Editor’s note: This column uses some strong language.
Over the years, we have seen the body positivity movement challenge beauty standards more than ever before, helping more people love themselves and their bodies to the fullest.
It has not only changed how we see ourselves and each other but changed the modeling industry, with marketing campaigns for major corporations such as Dove, Aerie, and Savage X Fenty being more inclusive.
We’ve gone from only seeing tall, thin models on runways and magazine covers to seeing models of varying body types.
I’m very proud of the strides the modeling industry has made with inclusivity, since it has helped people feel more comfortable in their bodies, but the truth is we still have a long way to go.
We haven’t truly normalized different body types.
All we have done is expand what’s desirable, and we can’t fight body image issues and fatphobia by expanding what’s desirable.

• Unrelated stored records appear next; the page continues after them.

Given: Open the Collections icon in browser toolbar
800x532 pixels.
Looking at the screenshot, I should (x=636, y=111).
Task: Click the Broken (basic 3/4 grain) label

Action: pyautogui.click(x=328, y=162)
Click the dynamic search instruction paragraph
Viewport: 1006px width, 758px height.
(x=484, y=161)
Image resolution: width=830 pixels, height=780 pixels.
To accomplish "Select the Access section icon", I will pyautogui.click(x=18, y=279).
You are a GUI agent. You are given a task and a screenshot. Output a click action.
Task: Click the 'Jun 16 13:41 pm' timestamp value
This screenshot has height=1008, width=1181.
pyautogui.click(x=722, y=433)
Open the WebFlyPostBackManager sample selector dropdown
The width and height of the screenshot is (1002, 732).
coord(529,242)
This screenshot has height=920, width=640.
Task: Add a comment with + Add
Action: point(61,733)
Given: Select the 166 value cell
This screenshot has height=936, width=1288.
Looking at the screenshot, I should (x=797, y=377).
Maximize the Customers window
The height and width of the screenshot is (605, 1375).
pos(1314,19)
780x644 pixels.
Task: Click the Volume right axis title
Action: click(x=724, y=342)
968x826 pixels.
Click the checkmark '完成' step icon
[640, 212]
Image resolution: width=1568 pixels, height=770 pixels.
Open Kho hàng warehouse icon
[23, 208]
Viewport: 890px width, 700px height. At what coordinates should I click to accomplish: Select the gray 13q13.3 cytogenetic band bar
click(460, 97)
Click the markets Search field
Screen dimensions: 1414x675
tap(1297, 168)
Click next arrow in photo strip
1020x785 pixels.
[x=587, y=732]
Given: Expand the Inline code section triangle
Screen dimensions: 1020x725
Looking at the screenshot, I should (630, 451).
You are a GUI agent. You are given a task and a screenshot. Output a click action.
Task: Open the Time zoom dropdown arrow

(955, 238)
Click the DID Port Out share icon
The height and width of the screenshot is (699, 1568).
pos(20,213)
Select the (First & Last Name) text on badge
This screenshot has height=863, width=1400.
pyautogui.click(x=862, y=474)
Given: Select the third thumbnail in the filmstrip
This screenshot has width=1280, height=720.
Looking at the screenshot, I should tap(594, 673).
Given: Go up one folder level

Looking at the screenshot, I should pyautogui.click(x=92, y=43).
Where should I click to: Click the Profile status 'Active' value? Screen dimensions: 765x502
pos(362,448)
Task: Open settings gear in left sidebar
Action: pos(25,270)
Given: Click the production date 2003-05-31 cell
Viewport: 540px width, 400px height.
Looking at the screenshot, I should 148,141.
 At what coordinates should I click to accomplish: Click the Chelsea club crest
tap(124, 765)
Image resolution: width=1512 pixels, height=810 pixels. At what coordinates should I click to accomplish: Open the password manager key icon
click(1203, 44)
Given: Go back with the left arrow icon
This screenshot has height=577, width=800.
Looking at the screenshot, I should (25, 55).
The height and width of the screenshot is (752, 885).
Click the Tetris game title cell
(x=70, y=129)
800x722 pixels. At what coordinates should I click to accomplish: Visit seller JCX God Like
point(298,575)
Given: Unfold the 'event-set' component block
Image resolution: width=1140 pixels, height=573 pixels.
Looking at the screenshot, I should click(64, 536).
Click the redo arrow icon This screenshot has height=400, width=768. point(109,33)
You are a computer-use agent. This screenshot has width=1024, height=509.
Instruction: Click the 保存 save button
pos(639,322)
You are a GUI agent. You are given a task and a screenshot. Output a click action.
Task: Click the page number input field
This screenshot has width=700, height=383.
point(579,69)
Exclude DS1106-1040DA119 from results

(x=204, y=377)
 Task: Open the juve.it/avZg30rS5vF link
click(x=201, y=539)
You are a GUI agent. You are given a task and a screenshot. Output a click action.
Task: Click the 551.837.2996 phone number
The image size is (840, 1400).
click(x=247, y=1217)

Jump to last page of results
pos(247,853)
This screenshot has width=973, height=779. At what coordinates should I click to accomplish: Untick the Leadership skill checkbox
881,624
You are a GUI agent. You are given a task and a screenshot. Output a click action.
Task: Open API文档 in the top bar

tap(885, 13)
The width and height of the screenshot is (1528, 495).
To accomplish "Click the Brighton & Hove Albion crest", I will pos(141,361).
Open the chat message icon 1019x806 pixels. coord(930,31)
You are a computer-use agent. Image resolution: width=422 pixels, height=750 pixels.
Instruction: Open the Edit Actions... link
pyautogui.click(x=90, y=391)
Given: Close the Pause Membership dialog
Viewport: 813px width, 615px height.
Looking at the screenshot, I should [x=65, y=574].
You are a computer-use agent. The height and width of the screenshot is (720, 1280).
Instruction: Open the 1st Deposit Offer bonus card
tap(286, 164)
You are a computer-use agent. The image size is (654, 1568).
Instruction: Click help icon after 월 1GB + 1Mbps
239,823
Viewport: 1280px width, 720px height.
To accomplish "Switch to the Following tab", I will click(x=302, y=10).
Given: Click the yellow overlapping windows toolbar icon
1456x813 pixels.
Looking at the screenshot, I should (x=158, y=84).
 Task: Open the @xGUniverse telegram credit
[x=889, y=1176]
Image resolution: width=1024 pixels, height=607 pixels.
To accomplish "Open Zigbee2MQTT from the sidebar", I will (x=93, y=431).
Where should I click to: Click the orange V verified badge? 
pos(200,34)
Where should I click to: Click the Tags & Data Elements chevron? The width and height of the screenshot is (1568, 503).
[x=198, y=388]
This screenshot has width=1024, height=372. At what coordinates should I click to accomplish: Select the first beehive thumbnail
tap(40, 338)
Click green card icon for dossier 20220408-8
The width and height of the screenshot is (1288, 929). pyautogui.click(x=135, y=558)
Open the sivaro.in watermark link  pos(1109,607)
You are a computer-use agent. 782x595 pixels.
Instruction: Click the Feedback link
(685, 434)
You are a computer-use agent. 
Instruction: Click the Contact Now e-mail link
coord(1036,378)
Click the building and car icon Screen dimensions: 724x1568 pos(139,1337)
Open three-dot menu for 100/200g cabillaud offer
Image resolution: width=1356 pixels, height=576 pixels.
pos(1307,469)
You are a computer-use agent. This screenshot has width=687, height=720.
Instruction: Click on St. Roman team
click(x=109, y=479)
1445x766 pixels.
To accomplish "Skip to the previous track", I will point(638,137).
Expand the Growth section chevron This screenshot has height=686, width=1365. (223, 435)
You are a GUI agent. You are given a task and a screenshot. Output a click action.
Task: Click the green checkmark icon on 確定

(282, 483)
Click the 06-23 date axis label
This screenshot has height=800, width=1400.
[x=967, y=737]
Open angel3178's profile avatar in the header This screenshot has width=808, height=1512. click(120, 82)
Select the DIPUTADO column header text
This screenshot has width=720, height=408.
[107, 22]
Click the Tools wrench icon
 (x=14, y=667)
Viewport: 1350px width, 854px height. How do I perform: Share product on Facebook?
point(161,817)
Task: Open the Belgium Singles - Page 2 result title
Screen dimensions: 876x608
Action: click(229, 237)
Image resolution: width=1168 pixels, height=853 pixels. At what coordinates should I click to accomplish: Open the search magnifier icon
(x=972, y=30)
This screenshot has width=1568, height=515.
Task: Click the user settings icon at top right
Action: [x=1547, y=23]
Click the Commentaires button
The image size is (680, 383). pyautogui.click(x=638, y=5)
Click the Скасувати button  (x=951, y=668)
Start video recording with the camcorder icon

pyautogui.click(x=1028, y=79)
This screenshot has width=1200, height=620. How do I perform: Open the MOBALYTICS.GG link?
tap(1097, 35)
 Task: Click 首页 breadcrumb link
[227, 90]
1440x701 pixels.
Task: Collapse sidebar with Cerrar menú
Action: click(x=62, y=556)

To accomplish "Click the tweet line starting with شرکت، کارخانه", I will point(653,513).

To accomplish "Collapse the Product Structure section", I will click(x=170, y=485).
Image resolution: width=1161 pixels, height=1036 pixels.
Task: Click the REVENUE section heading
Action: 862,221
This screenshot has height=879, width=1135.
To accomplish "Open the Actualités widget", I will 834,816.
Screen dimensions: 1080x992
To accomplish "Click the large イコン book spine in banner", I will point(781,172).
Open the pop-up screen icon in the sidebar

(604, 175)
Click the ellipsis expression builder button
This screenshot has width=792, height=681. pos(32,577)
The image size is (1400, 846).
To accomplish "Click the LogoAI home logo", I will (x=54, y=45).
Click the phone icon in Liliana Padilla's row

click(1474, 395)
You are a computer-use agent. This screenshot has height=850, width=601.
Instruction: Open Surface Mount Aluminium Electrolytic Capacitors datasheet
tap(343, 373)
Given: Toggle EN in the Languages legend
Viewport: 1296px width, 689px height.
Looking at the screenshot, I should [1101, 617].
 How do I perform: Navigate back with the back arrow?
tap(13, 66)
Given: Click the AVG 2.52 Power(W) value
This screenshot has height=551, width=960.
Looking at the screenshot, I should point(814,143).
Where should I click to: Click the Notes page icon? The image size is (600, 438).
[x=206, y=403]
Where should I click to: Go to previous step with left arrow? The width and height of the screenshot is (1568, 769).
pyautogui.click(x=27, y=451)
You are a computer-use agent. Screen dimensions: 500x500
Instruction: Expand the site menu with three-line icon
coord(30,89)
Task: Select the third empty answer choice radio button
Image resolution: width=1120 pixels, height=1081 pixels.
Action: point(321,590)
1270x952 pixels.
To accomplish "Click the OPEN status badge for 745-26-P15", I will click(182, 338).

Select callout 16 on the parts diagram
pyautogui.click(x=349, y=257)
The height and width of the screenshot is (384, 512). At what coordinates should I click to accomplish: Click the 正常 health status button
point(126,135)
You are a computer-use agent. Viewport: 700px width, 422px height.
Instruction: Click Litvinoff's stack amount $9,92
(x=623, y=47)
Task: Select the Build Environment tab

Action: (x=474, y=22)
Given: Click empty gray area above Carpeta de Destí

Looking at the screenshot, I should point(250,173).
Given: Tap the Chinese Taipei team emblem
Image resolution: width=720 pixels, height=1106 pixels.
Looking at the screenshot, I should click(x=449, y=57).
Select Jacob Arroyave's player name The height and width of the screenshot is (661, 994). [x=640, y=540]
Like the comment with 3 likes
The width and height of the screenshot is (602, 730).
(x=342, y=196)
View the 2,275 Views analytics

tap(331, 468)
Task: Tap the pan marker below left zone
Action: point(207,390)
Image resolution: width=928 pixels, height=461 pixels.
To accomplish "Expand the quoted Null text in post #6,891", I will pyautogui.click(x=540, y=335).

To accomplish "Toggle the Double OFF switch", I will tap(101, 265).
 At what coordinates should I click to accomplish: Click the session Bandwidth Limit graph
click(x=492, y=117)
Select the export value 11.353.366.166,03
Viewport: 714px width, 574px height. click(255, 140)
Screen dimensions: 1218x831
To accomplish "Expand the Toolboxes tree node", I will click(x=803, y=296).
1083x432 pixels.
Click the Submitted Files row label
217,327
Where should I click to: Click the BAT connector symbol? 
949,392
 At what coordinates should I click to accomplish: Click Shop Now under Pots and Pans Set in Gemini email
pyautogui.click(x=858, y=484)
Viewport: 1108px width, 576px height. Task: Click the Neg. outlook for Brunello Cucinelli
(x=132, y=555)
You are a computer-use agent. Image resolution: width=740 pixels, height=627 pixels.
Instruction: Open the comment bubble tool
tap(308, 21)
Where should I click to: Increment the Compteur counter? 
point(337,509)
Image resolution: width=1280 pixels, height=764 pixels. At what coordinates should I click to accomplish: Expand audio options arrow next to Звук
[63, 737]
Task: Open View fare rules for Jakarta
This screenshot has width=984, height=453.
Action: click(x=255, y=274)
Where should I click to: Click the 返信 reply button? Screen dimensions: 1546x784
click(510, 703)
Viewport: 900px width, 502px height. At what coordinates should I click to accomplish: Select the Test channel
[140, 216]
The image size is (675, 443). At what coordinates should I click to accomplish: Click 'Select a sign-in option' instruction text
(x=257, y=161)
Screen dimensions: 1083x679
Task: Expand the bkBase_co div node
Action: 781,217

At the forefront of the body positivity movement, we see plus-size models that still fit the ideal body type with their flat stomachs, smooth skin, big breasts, and hour-glass figures.
It has made me realize that all the body positivity movement has done is show the world an acceptable version of “fat.”
A version of “fat” that is beautiful, desirable, and f**kable.
In the modeling industry, there hasn’t been much room left to represent other body types, so we rarely see models that don’t fit those beauty standards.
Now that we live in a society where the acceptable body type includes “thick” women, the body positivity movement still does little to prevent women’s worth from being directly correlated to their physical appearance.
Maybe we don’t live in a society that is completely obsessed with the idea of being skinny, but we still live in a society that is obsessed with fitting the beauty standard, just now the beauty standard looks a little different.
I believe the best way to combat beauty standards is to stop trying to live by them. We need to stop looking at people’s bodies and trying to make every part of them fit the beauty standard just so they can finally be deemed acceptable.
I don’t want stretch marks, body hair, cellulite, body rolls, etc. to be seen as beautiful. I want them to be seen as normal because they are normal.
Instead of focusing on how beautiful and desirable our bodies can be, I wish the body positivity movement would focus more on normalizing our bodies. I wish it would focus on making people realize that their worth is not attached to how attractive they are, because you don’t need to be attractive to be worthy of respect and love.